● Task prompt
Please return exactly the lines below that run from the line with "Instruction: Click the 3 ミリ秒 latency value" through the end of the listing, both included, but not the pictures.

● Given information
::::::

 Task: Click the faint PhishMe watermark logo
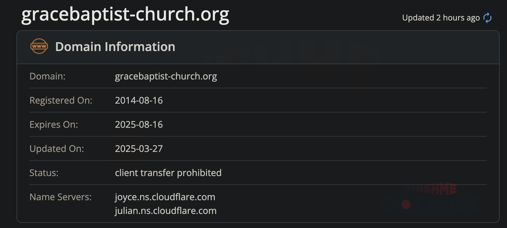coord(431,189)

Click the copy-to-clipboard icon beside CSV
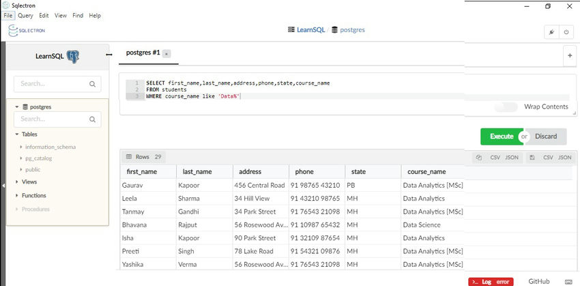click(x=478, y=157)
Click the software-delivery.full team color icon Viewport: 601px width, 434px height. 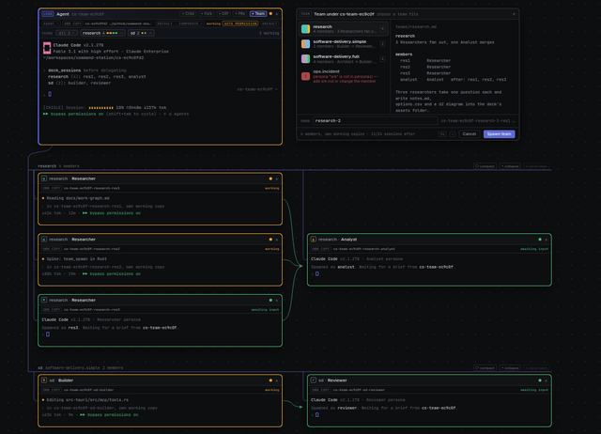click(x=305, y=58)
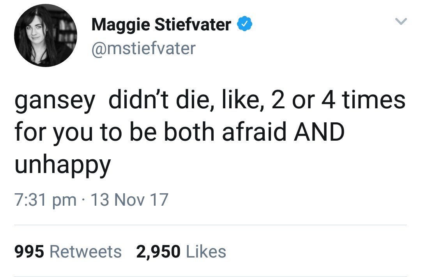Open Maggie Stiefvater's profile picture
Screen dimensions: 421x277
click(46, 35)
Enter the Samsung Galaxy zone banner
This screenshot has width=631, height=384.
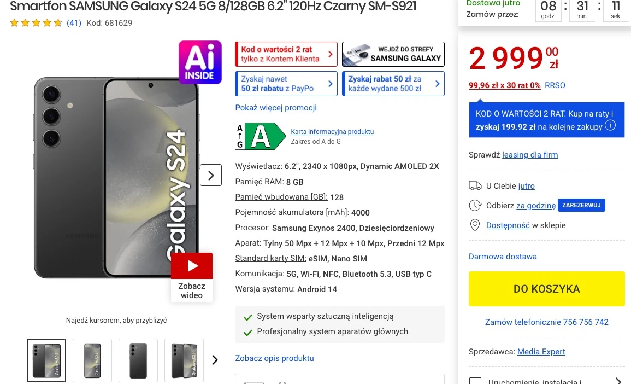pos(393,54)
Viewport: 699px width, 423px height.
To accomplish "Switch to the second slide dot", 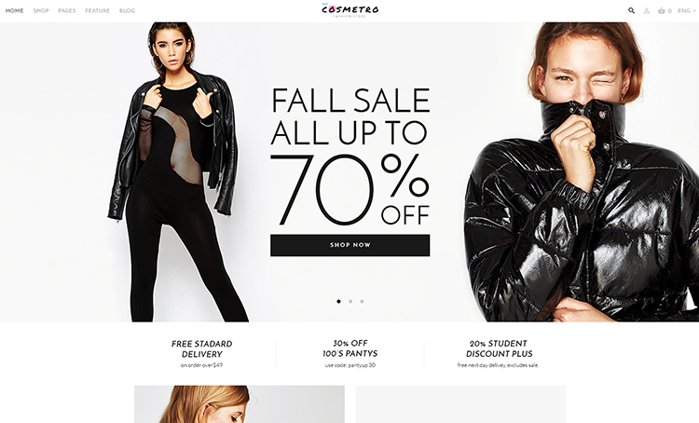I will 350,301.
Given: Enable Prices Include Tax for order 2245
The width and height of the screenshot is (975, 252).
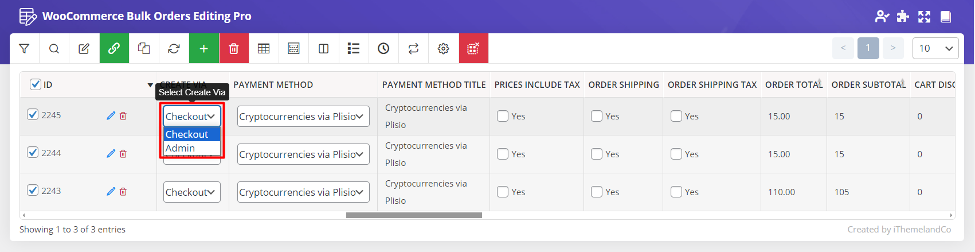Looking at the screenshot, I should pos(503,116).
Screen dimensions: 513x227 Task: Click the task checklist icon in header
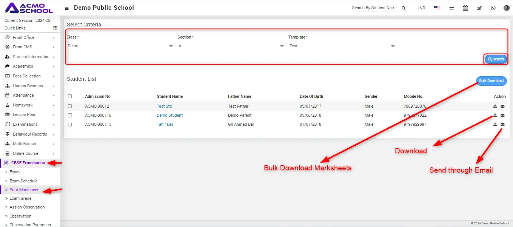pos(479,8)
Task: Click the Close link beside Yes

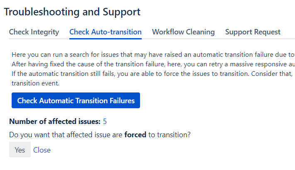Action: coord(42,150)
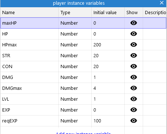
Task: Click the Initial value column header
Action: pyautogui.click(x=108, y=12)
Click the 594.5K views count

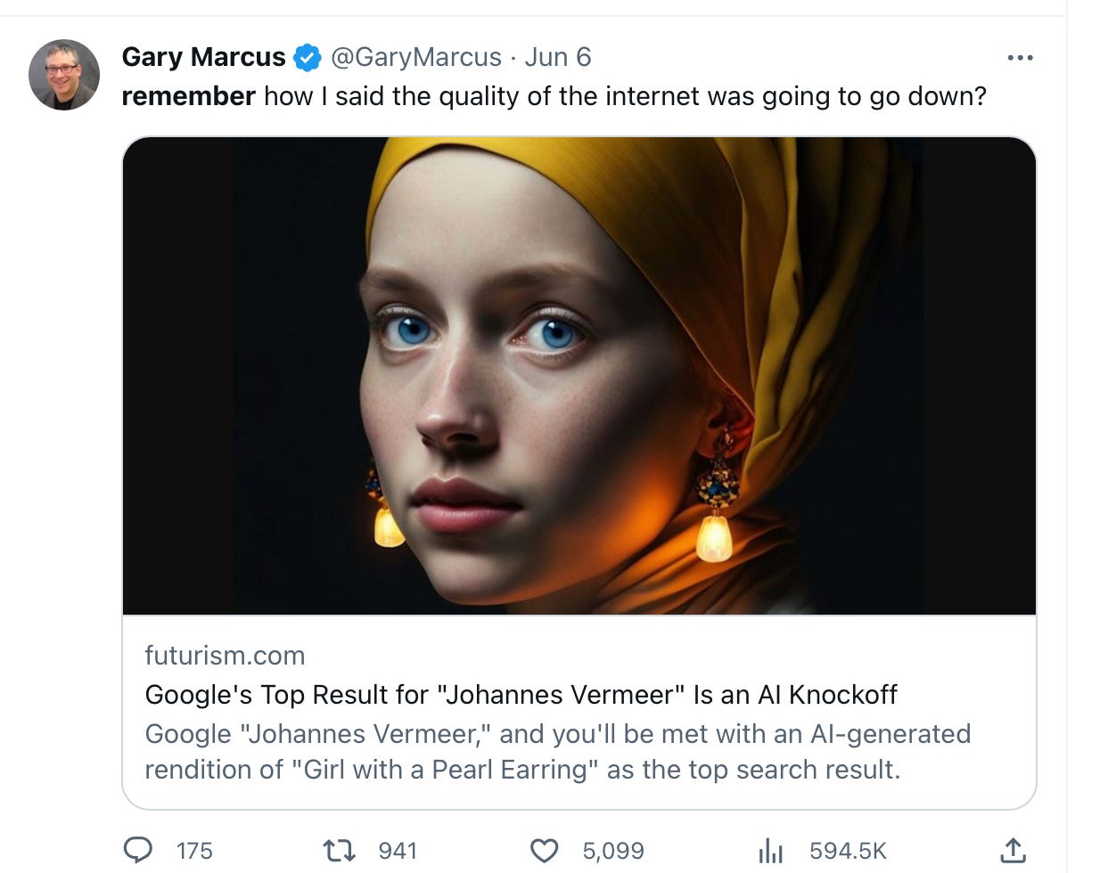click(846, 851)
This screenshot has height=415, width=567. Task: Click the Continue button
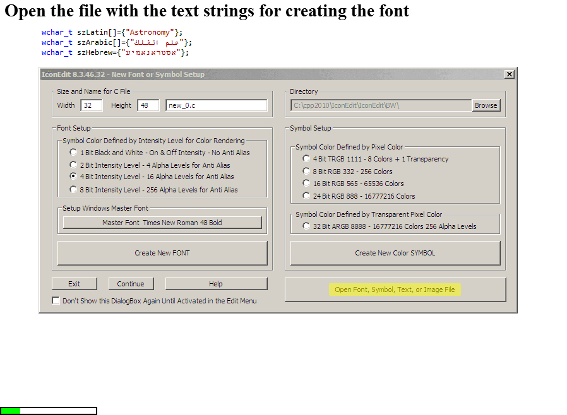click(x=131, y=283)
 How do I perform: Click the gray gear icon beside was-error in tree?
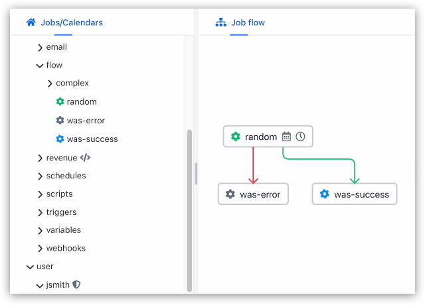tap(60, 120)
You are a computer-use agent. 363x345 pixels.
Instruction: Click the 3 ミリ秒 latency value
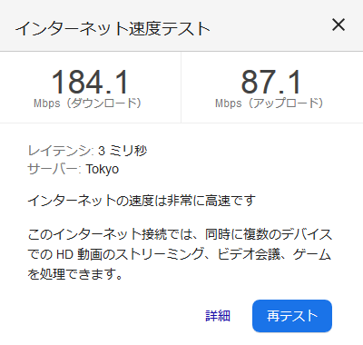[x=123, y=151]
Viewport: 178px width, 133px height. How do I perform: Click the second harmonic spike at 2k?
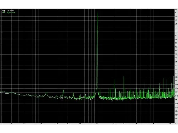tap(114, 79)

::::::

● Exercise answer
Instruction: Click the 3 ミリ秒 latency value
[x=123, y=151]
Viewport: 178px width, 133px height. How do I perform: Click the second harmonic spike at 2k?
tap(114, 79)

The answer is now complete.